Rental cars are very expensive here but the country has developed a good system of shuttles and private cars with drivers that can take you almost anywhere in the country. The shuttles are usually vans, comfortable and air-conditioned but best of all reliable and coordinated and reserved on the Internet.
Such a shuttle met us at our hotel the next morning to drive us to Arenal Volcano, about 4 hours north, where the largest active volcano in the country is. Arenal was just another dormant volcano surrounded by fertile farmland until July 29, 1968 when huge explosions triggered lava flows that destroyed two villages, killing about 80 people and 45,000 cattle. Eventually the volcano—which retained its picture perfect silhouette—settled down and the adjoining national park was established in 1995. The volcano produces lots of ash, boulders that tumble down the slopes, red hot lava flows, and explosions of steam, but scientists say there is no immediate danger as long as you stay away from the crater. I might also point out that the forest around the volcano is full of signs pointing out that you are walking in an area of volcanic activity which is considered dangerous. We also stood in a large two-acre lava flow full of large lava boulders which suddenly appeared one afternoon in 1992. Fortunately no tourists were wandering the area that afternoon. The high point of our walk to this lava field was an opportunity to see the toucan. Toucans are classic rain forest birds and six species are found in the lowland areas of Costa Rica. These birds have huge bills and flamboyant plumage. It was eerie to be that close. The pesky volcano hid itself from us for two days; on our last day there the top came clear for half and hour and then closed up shop as cloud cover closed off the view. While we never saw lava, we could see and hear large boulders being ejected from the volcano and rolling down the volcano. Most impressive. We stayed three nights at the Montana del Fuego Inn, just outside of the touristy town of La Fortuna. The Inn is made up of cabins with porches facing the volcano. The porches had rocking chairs that allowed us to rock away the late afternoons with a glass of wine looking at the volcano and watch rain clouds move across the face of the volcano.

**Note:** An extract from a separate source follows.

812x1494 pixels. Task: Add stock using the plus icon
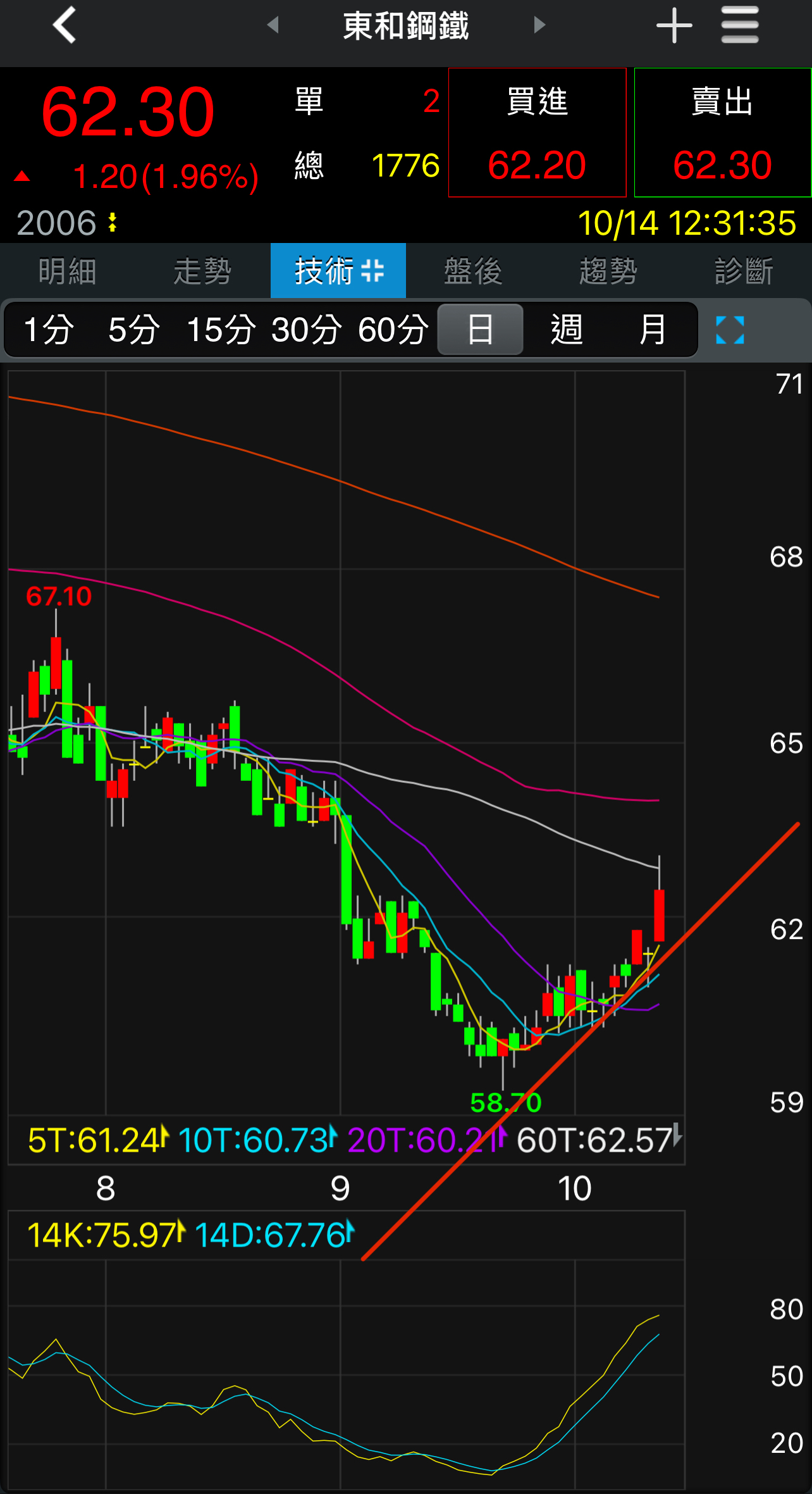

The next day we journeyed to the border of Costa Rica and Niagara to the Caño Negro Reserve, home to caimans (crocodiles) and the beautiful roseate spoonbill bird. It has a white head with a spoon-shaped bill, and a long wingspan tinged with pink. When a group flies or moves together from the water’s edge, the birds resemble the pink flamingo of east Africa. We were told that the pink tinge comes from the amount of shrimp devoured through the spoon-shaped bill that acts as a scoop along the bottom of the shallow marsh. Dozens of herons, cormorants, storks and ducks roamed the marsh. An ecological threat to the area comes from the government allowing farmers to graze their cows on the Caño Negro for a fee. The grazing cows gradually change the nature of the grasses along the edge of the marsh and with that the types of birds as well. Our guide was suing the government to stop the grazing of the cows, something not apparently allowed in the master plan for this preserve. We were told that the other big threat to the area is the poachers who kill almost 45,000 caimans each year, selling the skins abroad, particularly to Niagara where all sorts of handcrafts are made from these skins. We saw one ranger the entire day; obviously the budget is not available in Costa Rica to protect the preserves which have been set up.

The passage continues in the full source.